Having just come through the government shutdown and the debt ceiling deadline, it is critically important that we must not lose a true sense of what was actually most at stake financially.

American exceptionalism — the idea that we are the “best country” in the world, the one whose values and stature supposedly all others aspire to — is a commonly held belief in the U.S. If true, the natural response should lead to a national sense of gratitude and humility for the great privileges, and consequent responsibilities, that we enjoy. What we must continually watch out for is the human ability to morph such a high-minded opinion of our situation into arrogance and a sense of entitlement.

Having just come through the government shutdown and the debt ceiling deadline, it is critically important that we must not lose a true sense of what was actually most at stake financially. Especially since the deal only funds the government through Jan. 15 and raised the debt limit through Feb. 7.

No it was not the win-lose political blind-alley arguments that many congressmen and their emotional constituents focused upon that mattered most. As Spencer Jake wrote in The Wall Street Journal on Oct. 12, what was really at stake was "...the Full Faith and Credit" of the U.S. government.

We take our financial dominance and credibility so for granted that we lost sight of just how much it really means to us. And to the point of this column, we lost sight of just how much any tarnish on that full faith and credit can cost each of us in increased interest rates — that means you and me.

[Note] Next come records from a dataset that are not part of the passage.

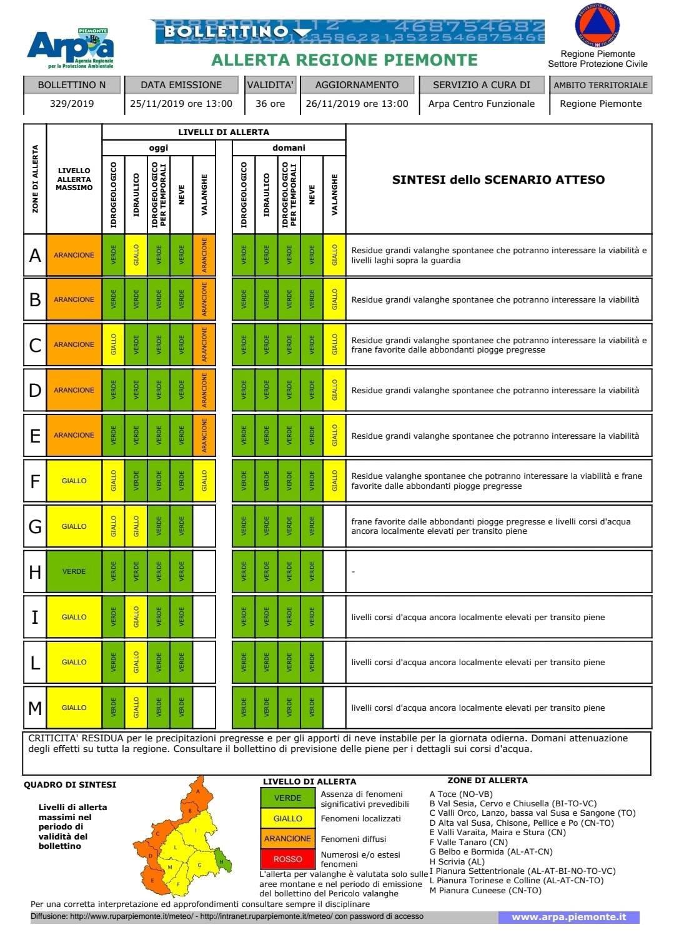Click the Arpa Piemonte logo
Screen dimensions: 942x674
(70, 49)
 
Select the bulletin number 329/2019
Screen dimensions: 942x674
(72, 104)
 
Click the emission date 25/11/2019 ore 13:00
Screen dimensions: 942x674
(181, 104)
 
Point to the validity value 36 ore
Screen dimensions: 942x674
(270, 104)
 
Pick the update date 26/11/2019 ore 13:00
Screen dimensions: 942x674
(357, 104)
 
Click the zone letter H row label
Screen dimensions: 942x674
(35, 571)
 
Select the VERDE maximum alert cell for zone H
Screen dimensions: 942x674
(74, 571)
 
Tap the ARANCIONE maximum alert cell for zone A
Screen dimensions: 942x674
(74, 255)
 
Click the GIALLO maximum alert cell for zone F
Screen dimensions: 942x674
(74, 481)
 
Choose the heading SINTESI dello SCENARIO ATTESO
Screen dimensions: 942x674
(498, 179)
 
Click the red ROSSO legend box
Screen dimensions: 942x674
(287, 859)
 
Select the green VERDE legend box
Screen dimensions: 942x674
(287, 798)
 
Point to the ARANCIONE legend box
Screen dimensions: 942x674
(287, 838)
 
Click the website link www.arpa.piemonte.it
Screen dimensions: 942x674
(568, 917)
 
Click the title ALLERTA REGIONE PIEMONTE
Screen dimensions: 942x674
(344, 60)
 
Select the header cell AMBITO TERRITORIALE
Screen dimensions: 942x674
(600, 85)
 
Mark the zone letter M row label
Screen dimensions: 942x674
(35, 708)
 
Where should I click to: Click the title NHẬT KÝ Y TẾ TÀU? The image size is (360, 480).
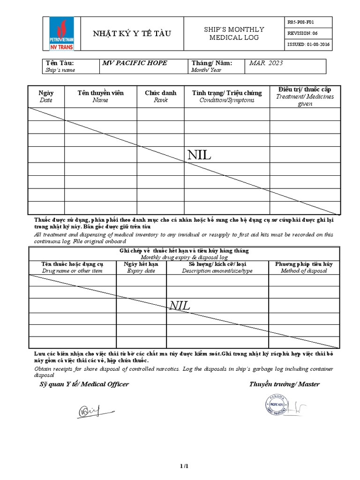(132, 33)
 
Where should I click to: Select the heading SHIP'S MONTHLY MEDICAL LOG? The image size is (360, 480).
(233, 33)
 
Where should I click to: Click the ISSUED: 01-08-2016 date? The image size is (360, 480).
(308, 45)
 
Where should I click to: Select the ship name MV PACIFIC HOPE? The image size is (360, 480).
(135, 63)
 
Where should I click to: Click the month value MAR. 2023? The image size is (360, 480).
(266, 63)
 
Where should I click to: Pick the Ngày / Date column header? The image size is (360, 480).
(46, 96)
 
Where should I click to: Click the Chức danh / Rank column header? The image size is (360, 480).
(160, 96)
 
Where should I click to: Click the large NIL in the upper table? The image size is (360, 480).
(199, 156)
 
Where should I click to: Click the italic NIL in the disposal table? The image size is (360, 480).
(180, 306)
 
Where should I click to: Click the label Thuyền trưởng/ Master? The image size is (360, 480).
(285, 384)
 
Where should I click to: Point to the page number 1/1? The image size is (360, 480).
(184, 466)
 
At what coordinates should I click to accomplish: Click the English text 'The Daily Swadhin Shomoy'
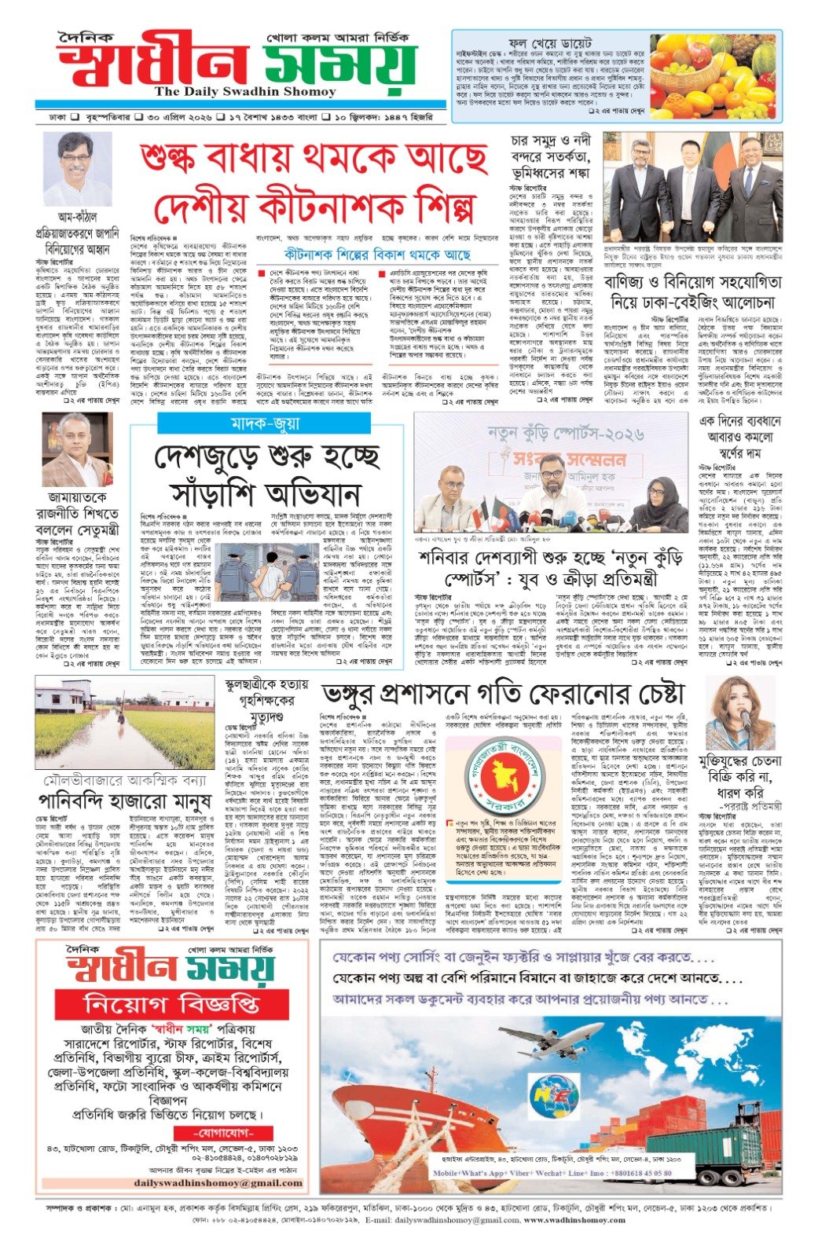coord(234,92)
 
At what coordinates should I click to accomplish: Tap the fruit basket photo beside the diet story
coord(714,75)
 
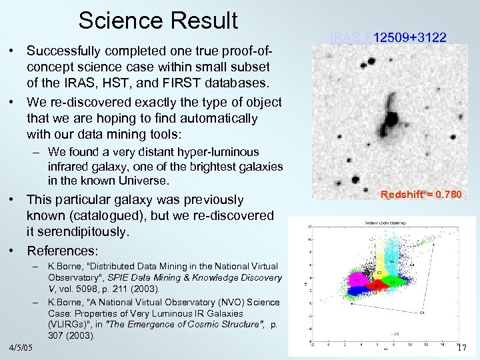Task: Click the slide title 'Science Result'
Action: point(158,20)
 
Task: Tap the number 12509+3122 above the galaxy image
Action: point(409,38)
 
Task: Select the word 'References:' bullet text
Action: point(62,251)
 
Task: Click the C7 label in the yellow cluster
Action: point(378,273)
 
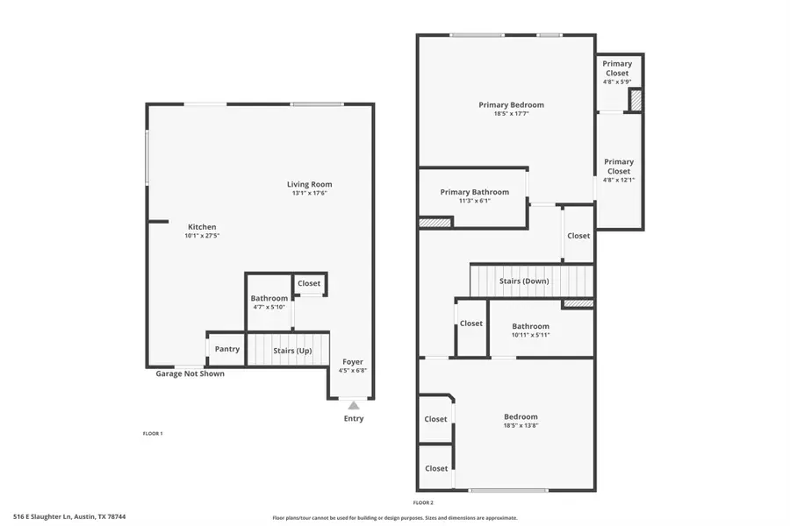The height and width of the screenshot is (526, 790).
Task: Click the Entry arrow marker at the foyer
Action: point(353,405)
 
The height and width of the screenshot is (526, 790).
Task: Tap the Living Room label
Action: point(309,184)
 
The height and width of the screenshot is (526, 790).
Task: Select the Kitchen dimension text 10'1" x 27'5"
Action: point(201,237)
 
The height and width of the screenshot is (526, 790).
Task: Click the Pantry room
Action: point(226,349)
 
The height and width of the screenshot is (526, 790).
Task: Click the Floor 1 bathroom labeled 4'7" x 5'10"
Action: point(269,303)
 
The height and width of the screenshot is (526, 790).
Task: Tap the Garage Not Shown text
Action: point(190,373)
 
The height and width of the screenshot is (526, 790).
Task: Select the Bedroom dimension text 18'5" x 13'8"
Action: point(520,425)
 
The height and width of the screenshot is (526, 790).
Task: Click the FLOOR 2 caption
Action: point(422,502)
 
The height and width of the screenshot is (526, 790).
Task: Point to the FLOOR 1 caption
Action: point(153,433)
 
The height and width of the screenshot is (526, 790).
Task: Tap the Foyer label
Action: point(352,361)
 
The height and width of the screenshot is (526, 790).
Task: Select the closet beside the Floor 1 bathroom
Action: point(309,283)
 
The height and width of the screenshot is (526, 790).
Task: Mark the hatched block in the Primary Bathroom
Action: point(434,223)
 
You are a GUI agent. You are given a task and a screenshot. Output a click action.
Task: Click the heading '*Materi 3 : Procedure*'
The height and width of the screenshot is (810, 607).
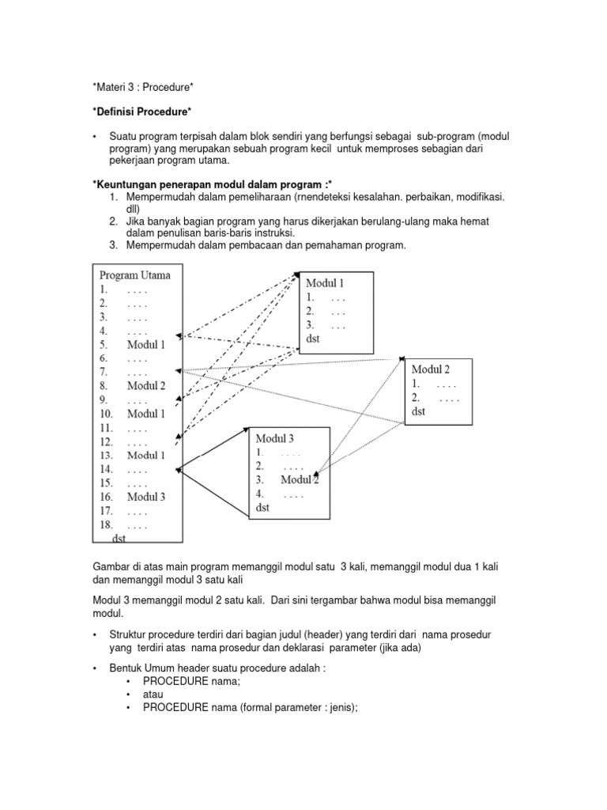[143, 85]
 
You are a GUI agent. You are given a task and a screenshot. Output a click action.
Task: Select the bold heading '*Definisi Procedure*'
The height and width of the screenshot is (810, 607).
[143, 111]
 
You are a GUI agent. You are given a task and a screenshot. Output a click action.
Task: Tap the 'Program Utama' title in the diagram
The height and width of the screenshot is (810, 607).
[134, 275]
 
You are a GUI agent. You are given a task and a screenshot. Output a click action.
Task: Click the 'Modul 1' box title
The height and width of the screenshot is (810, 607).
[325, 282]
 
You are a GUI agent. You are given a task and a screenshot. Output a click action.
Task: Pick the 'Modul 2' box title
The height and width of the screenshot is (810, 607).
[431, 369]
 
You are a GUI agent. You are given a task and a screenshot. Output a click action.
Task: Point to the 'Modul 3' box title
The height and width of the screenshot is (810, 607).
[275, 437]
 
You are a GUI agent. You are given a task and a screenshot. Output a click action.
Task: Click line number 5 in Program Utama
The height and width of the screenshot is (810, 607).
[104, 345]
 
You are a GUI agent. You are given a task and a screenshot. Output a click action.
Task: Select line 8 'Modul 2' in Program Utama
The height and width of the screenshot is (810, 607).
[145, 386]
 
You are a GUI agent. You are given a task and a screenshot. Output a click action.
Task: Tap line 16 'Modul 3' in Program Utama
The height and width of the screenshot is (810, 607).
[145, 497]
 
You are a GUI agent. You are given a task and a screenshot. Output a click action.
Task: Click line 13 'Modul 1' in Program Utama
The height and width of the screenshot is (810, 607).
[145, 455]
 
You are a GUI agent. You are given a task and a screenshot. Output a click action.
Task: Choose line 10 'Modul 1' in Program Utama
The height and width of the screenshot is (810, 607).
[145, 414]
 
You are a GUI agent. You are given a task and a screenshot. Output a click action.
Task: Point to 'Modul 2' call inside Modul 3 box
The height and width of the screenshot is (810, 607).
[299, 480]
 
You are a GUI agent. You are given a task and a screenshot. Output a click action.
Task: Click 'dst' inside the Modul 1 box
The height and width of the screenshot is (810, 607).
[313, 339]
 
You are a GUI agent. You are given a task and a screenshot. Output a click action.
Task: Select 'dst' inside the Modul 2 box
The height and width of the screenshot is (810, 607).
[419, 411]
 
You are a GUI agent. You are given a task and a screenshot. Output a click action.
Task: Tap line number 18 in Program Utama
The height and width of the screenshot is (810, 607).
[106, 524]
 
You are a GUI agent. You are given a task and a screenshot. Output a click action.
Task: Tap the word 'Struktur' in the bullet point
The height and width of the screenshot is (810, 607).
[129, 634]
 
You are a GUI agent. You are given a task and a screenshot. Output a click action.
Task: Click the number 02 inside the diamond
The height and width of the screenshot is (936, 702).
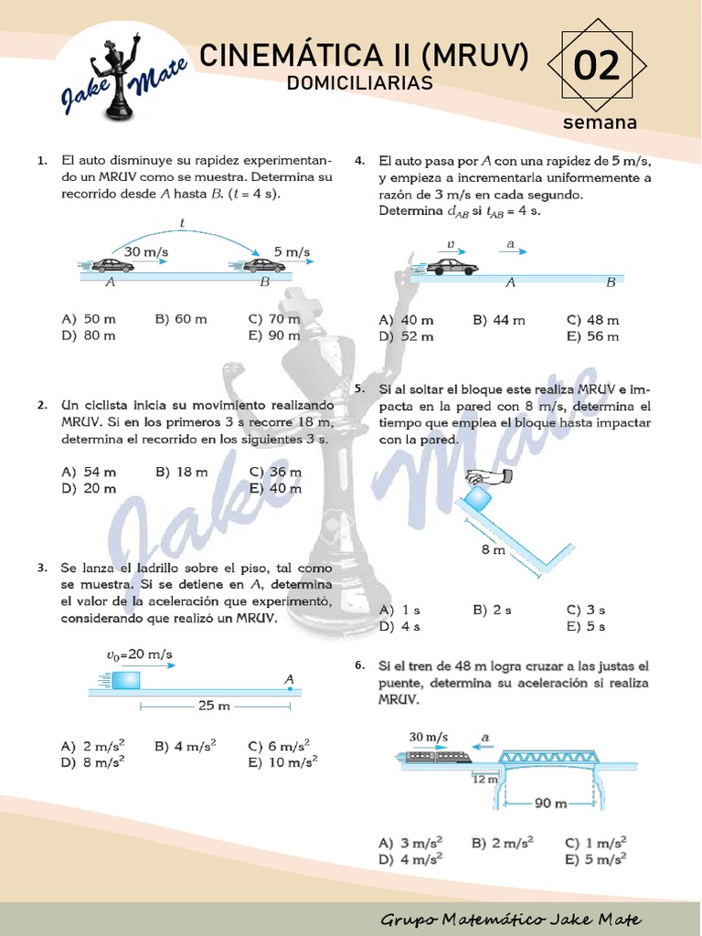[x=597, y=67]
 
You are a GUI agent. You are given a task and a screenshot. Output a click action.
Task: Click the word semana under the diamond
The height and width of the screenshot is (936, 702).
[x=600, y=122]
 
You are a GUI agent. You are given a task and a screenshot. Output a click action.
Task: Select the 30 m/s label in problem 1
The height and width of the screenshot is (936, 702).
[x=146, y=250]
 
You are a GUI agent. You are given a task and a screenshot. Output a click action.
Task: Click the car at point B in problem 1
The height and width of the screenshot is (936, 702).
[x=263, y=265]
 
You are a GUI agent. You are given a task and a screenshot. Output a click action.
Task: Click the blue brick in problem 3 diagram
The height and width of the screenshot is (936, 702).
[x=126, y=680]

Because the U.S. dollar is the default currency of the world (a surprising 85% of all international transactions, Jake says), and U.S. Treasury bonds are the world's largest and most liquid pool of securities, our nation's bonds have become the very definition of what is considered "risk free." So, as a partial result, people and nations are "forced," as some say, to buy bonds from us for their "safety" and subsidize our government at lower rates than other nations and entities have to pay in interest.

But if our internal dissension leads to an actual future failure to make good on those bonds (read: debts) even once, even for a short time, for the first time in our long history, then bad things will happen. There will still be a line to purchase our debt because there is really no viable alternative. But we will have to pay a higher interest rate because we will no longer be as credible in our promise to re-pay those loans. And when you owe some $16 trillion (yes, with a "T") even small raises in rates will cost us untold billions.

And no matter how future politics shake out, we would never be able to go back to our traditional status of trustworthiness having once driven over the cliff. Once we have driven over that cliff, our shaken credit will lead, in some measure, to both fewer services and higher taxes. And a slower economy, fewer jobs, lower quality of life and so on down the cascade of bad results.

Some say that there are no rules in bargaining. But even in war we have the Geneva Conventions. The bottom line should be that despite the temporary working agreement Congress passed, we should demand our legislators pass a law forbidding any such future extortionate acts of governmental suspension or debt ceiling blocks, by either party, that endanger all of our economic futures. Maybe, like the cardinals in a papal election, we should just lock Congress in a room until it hammers out an agreement.